— Work instructions —
Exactly how many lines in this listing contain "image"? Only the number is needed.

— Exercise inputs —

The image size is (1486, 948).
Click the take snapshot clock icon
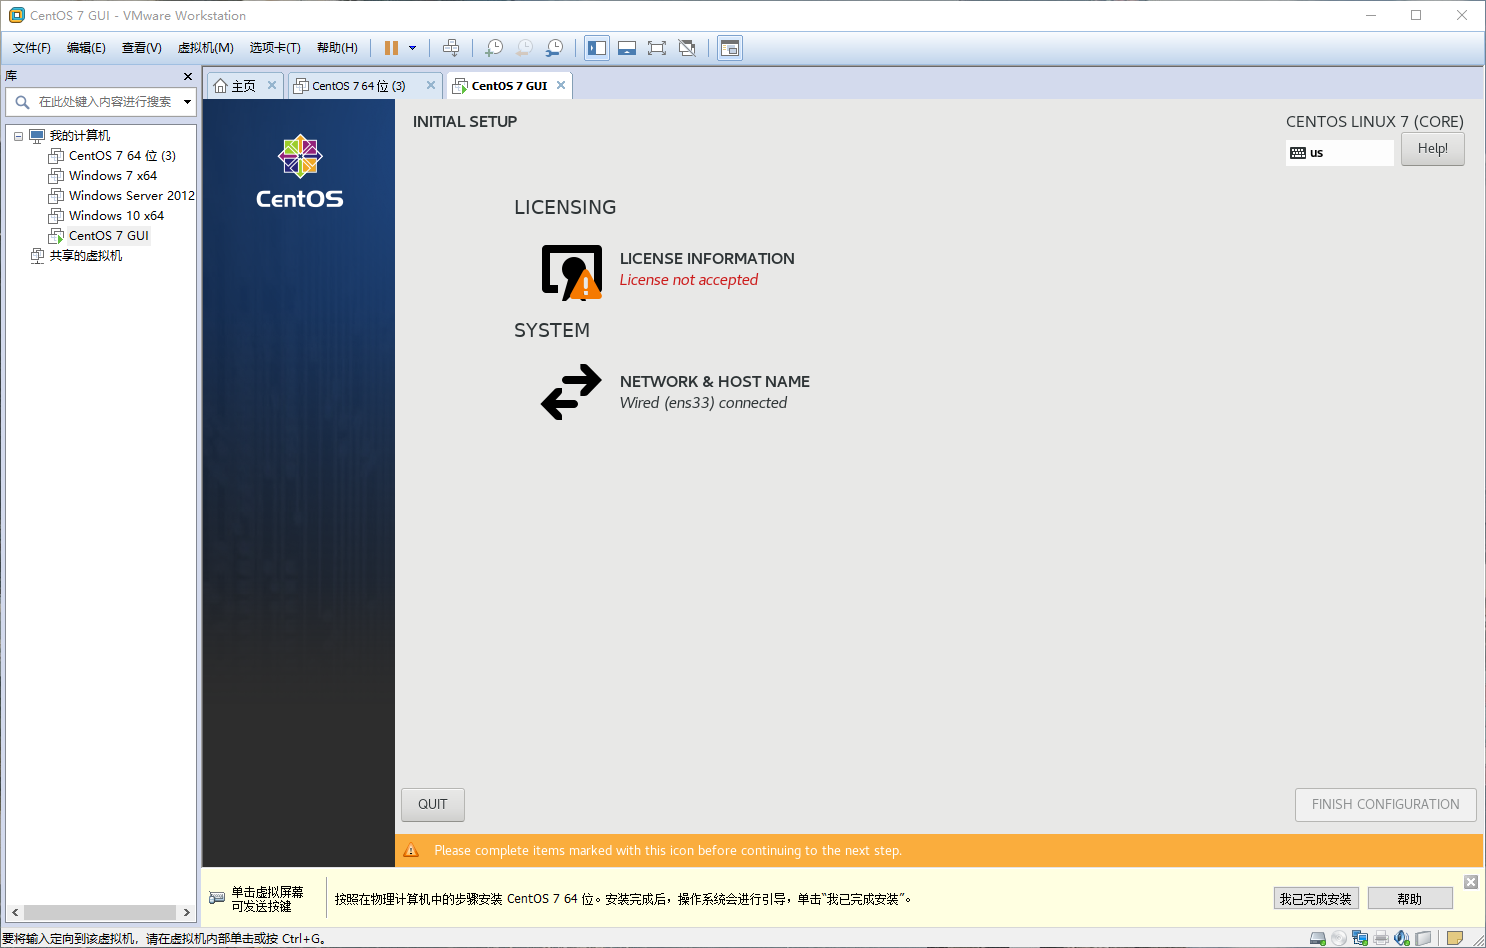pos(494,48)
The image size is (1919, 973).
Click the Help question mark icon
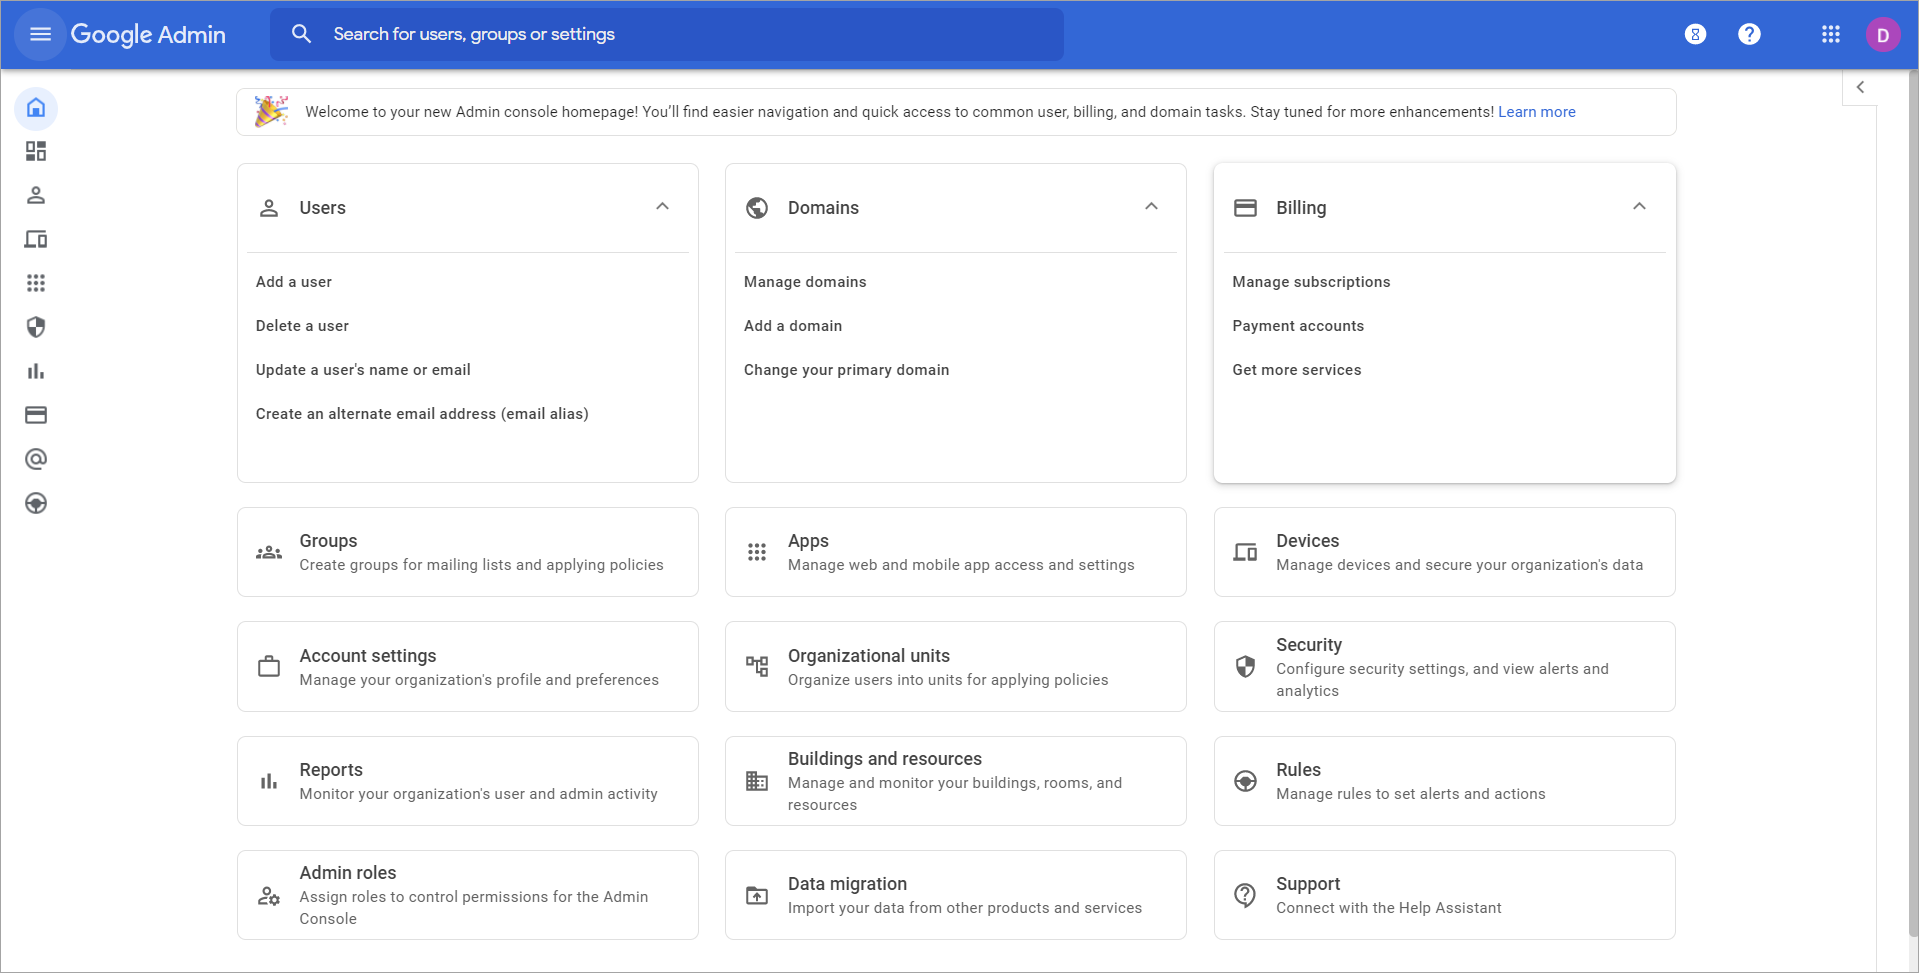(x=1748, y=34)
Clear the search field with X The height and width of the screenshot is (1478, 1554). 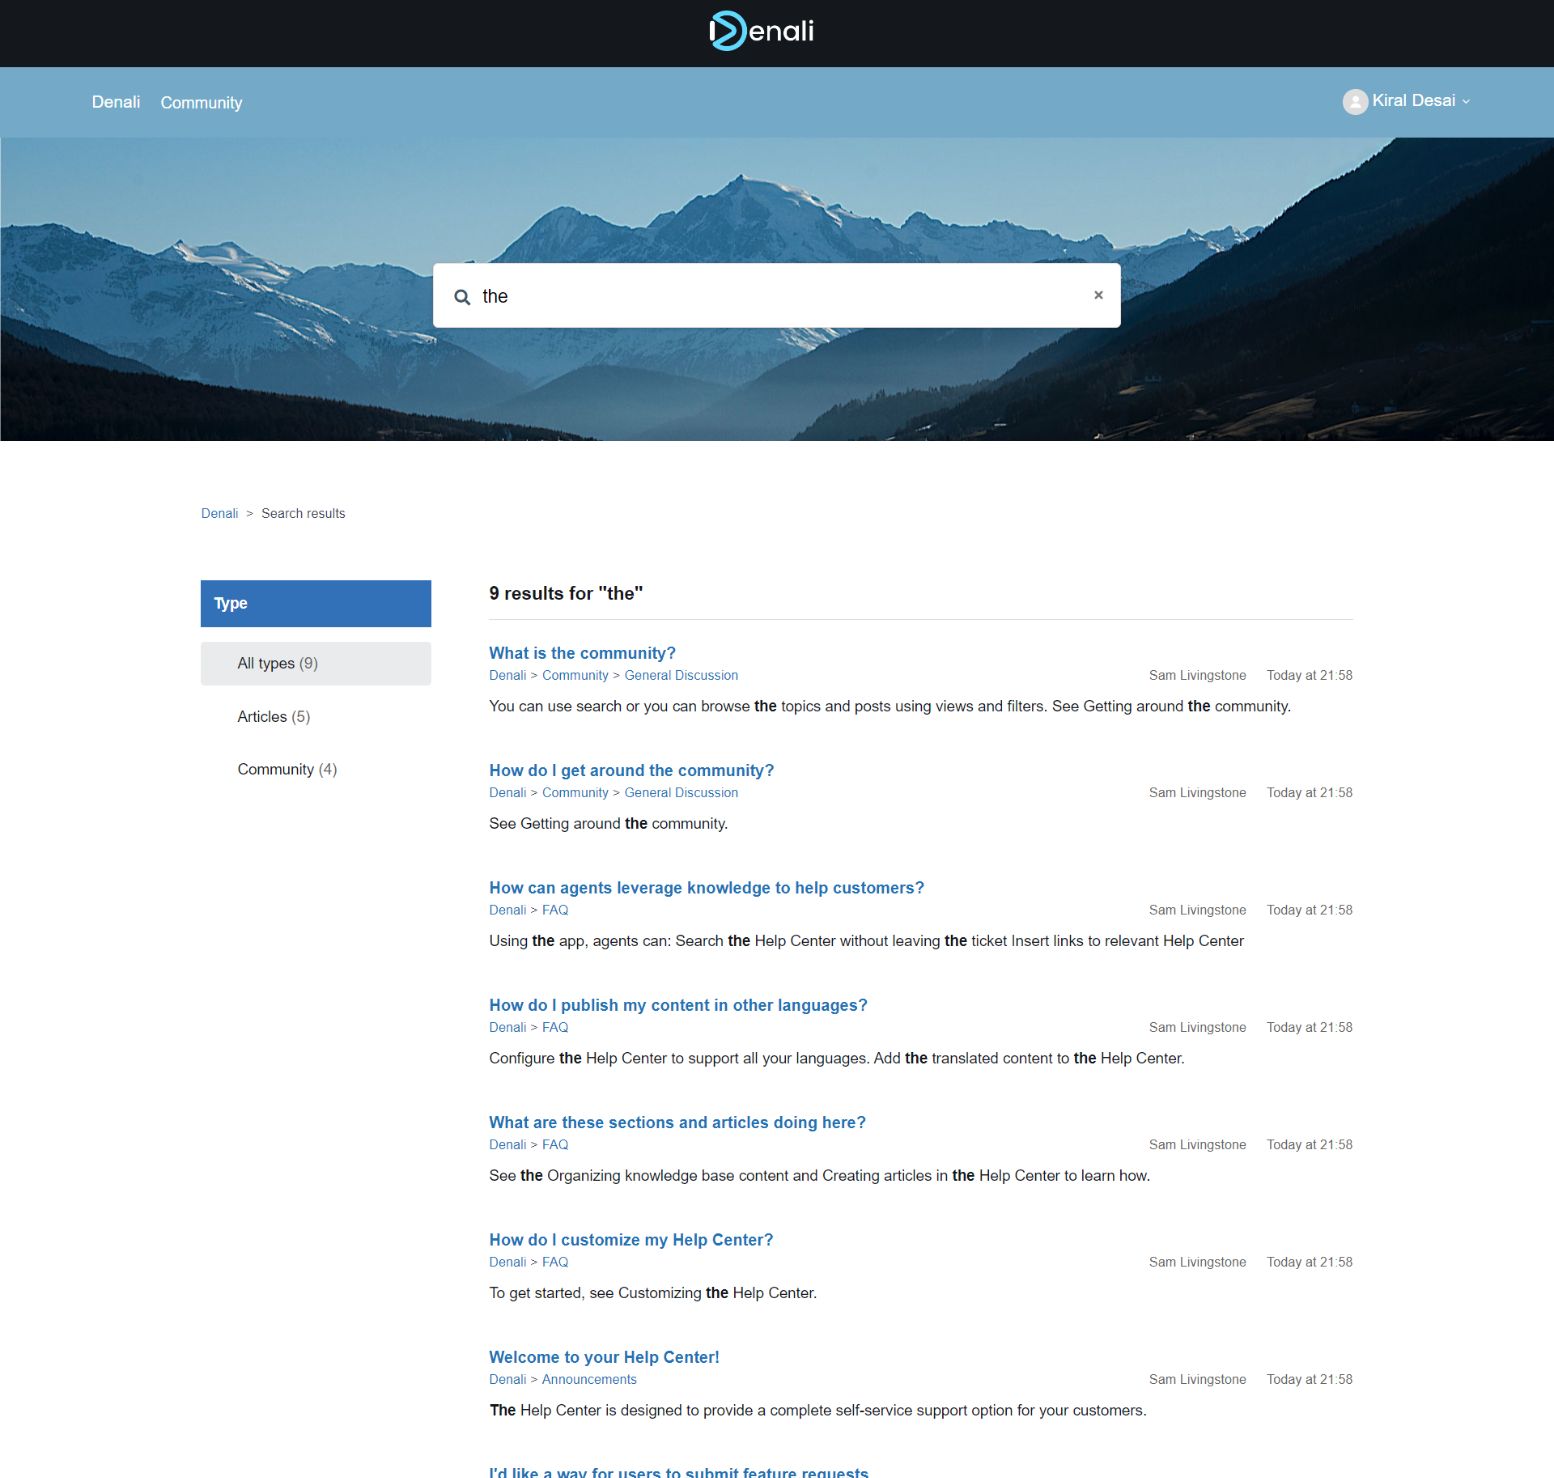click(x=1098, y=295)
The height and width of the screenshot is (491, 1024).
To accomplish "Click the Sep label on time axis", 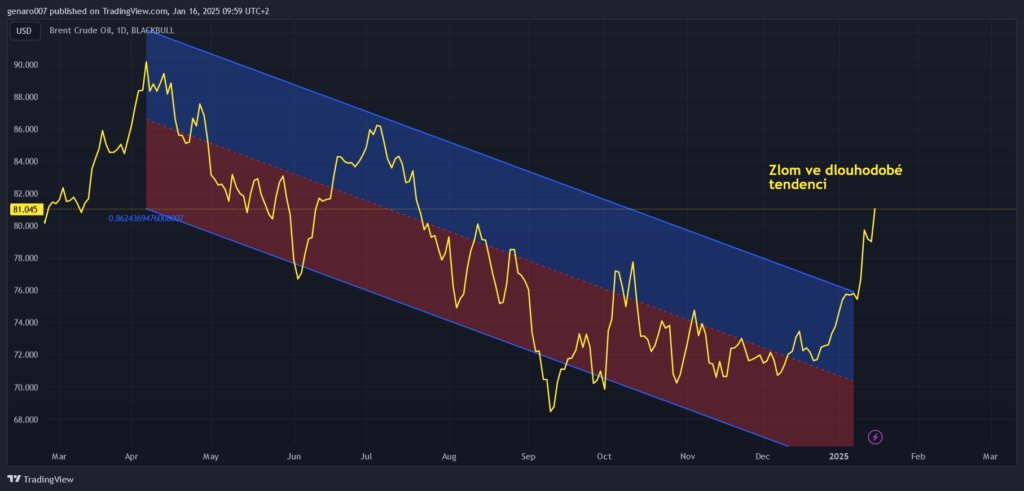I will [x=529, y=456].
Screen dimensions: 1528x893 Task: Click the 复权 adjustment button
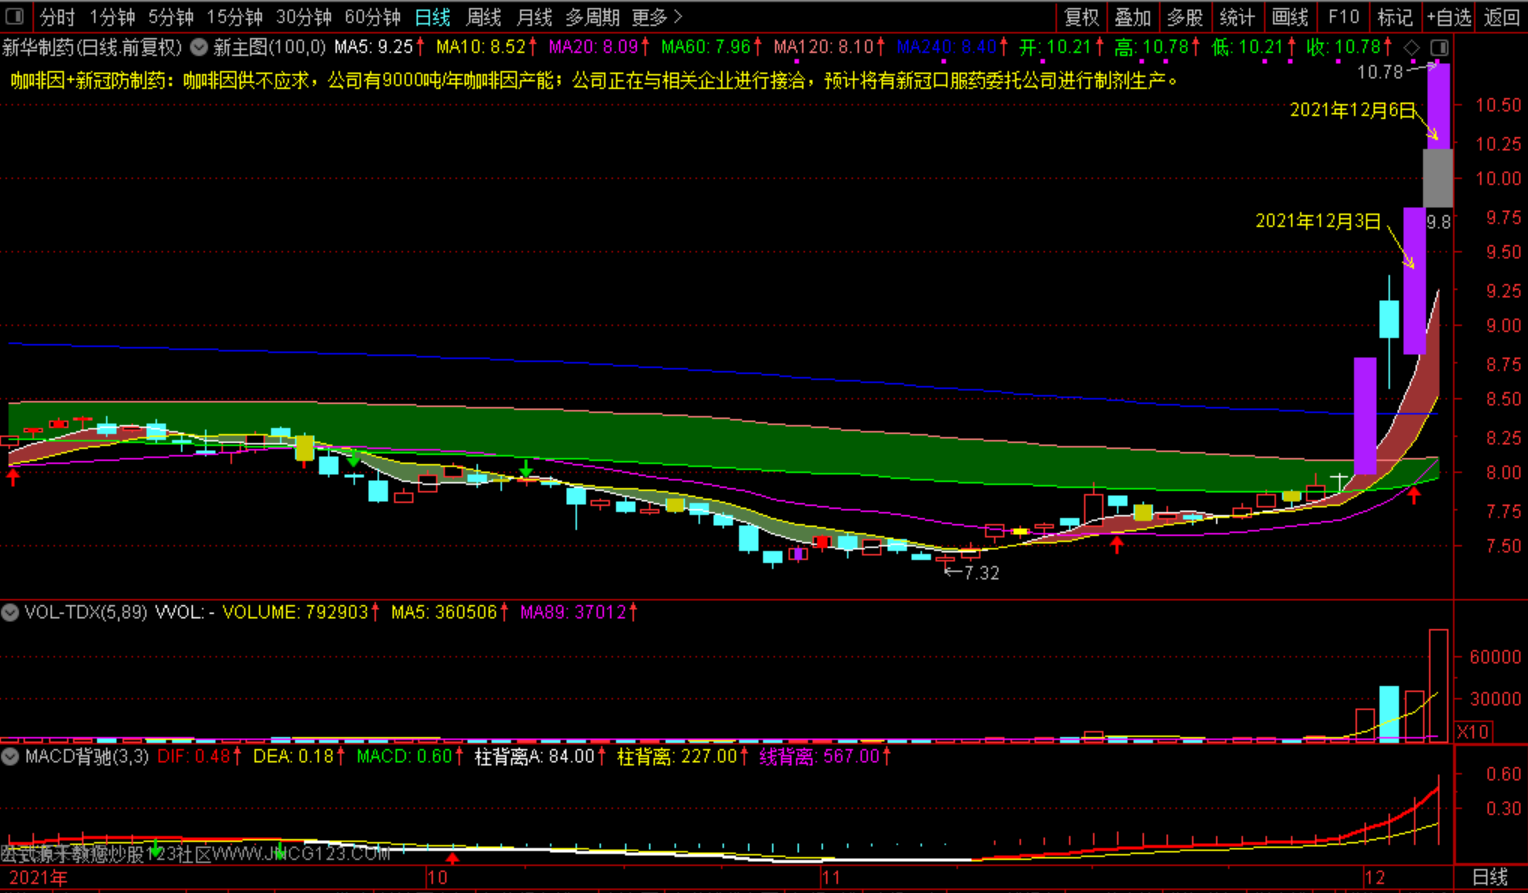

— Expected answer —
2